* **WORK ITEM**:
Could you repeat, word for word, the line with "This screenshot has" and every line after it in the records below, leaving out any pictures?

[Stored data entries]
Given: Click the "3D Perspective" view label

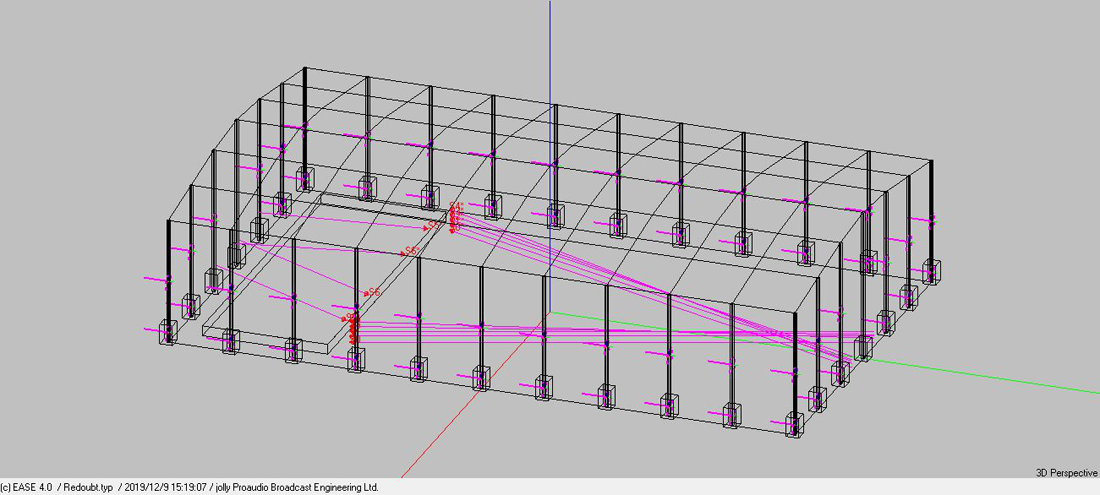Looking at the screenshot, I should (1066, 472).
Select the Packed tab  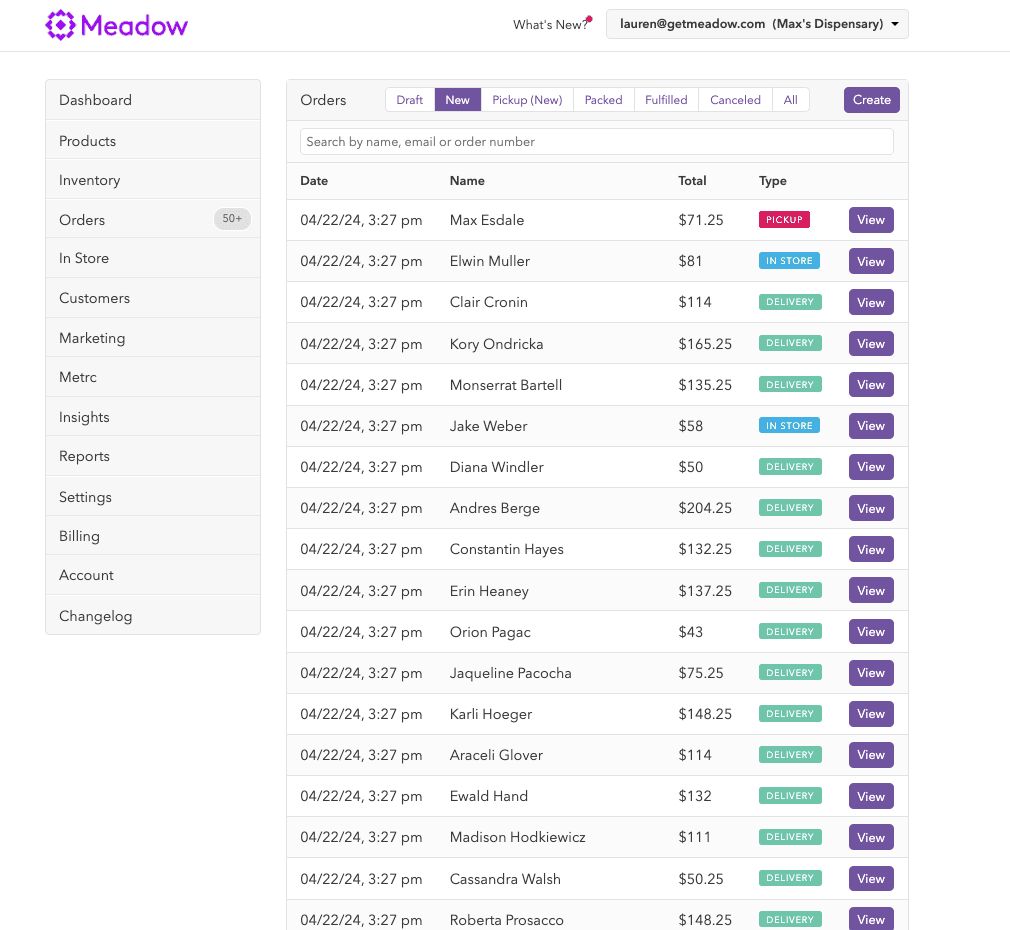(603, 99)
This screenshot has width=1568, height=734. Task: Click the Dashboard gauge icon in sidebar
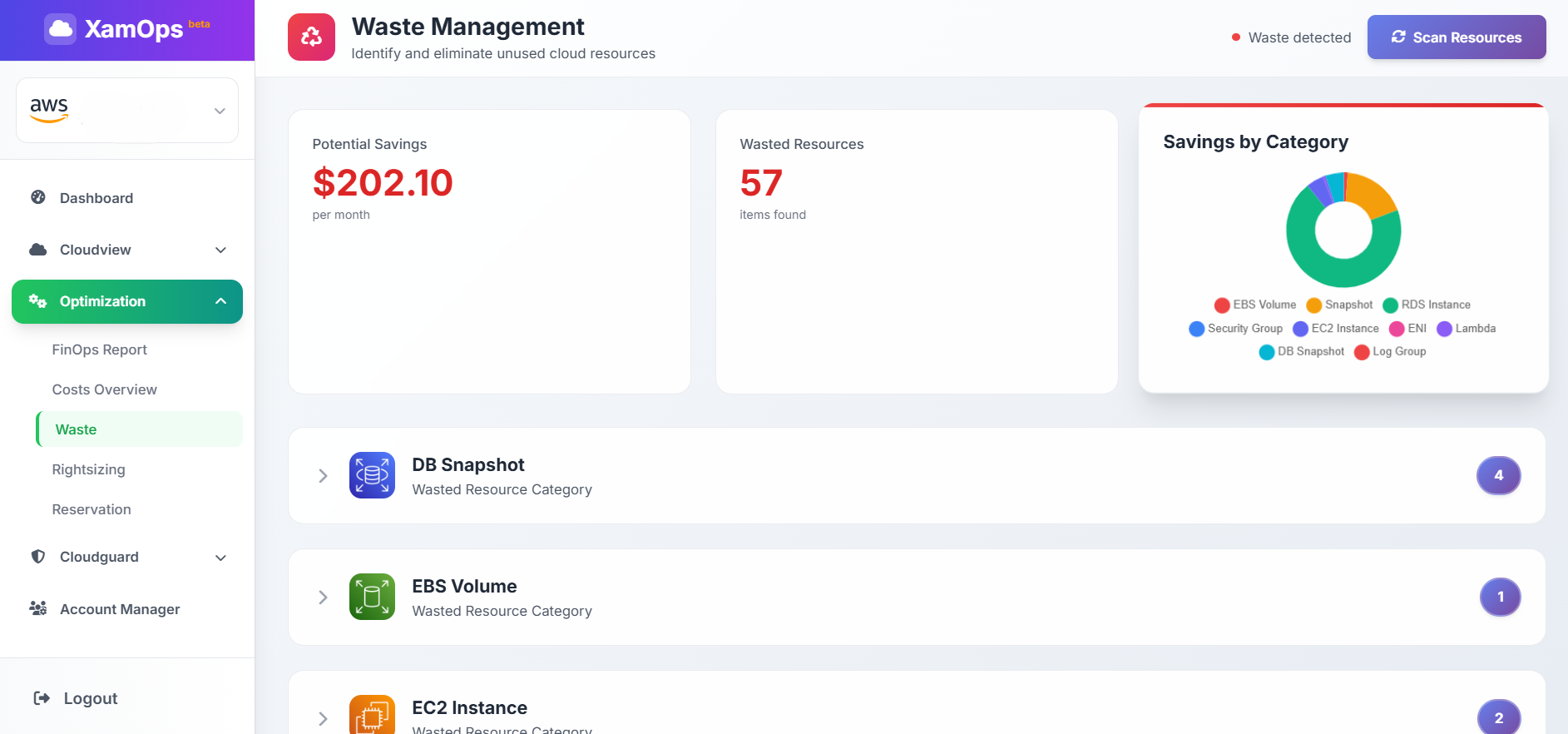(x=38, y=197)
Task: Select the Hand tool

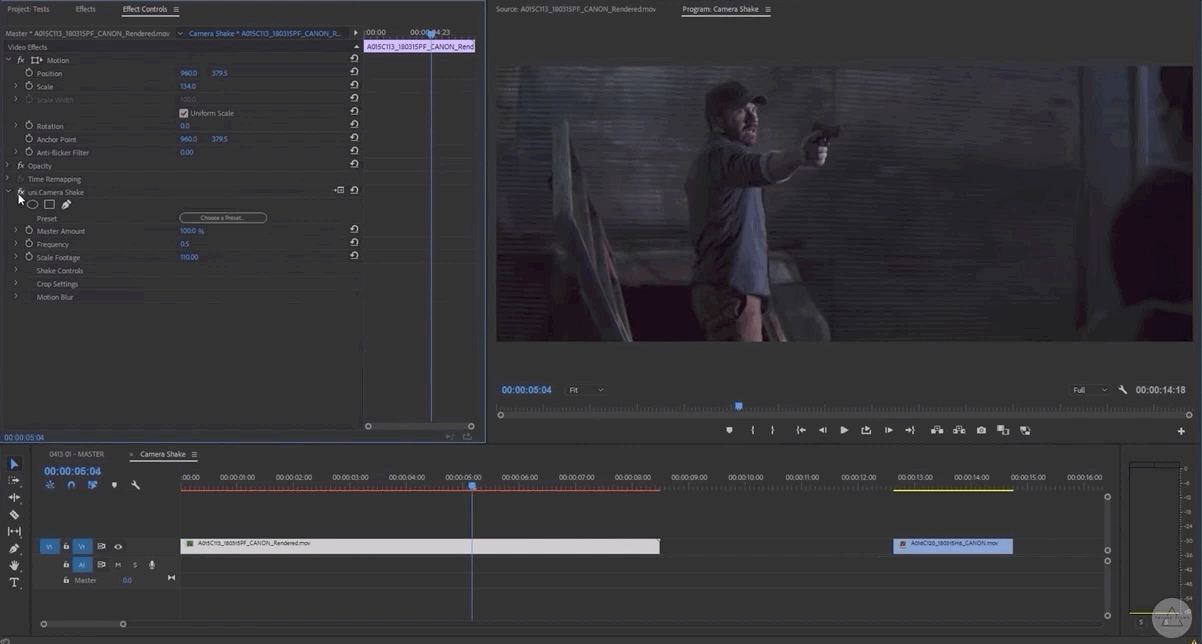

* **ANSWER SECTION**:
This screenshot has width=1568, height=734. Task: Click the Dashboard gauge icon in sidebar
(x=38, y=197)
Task: Select the Hand tool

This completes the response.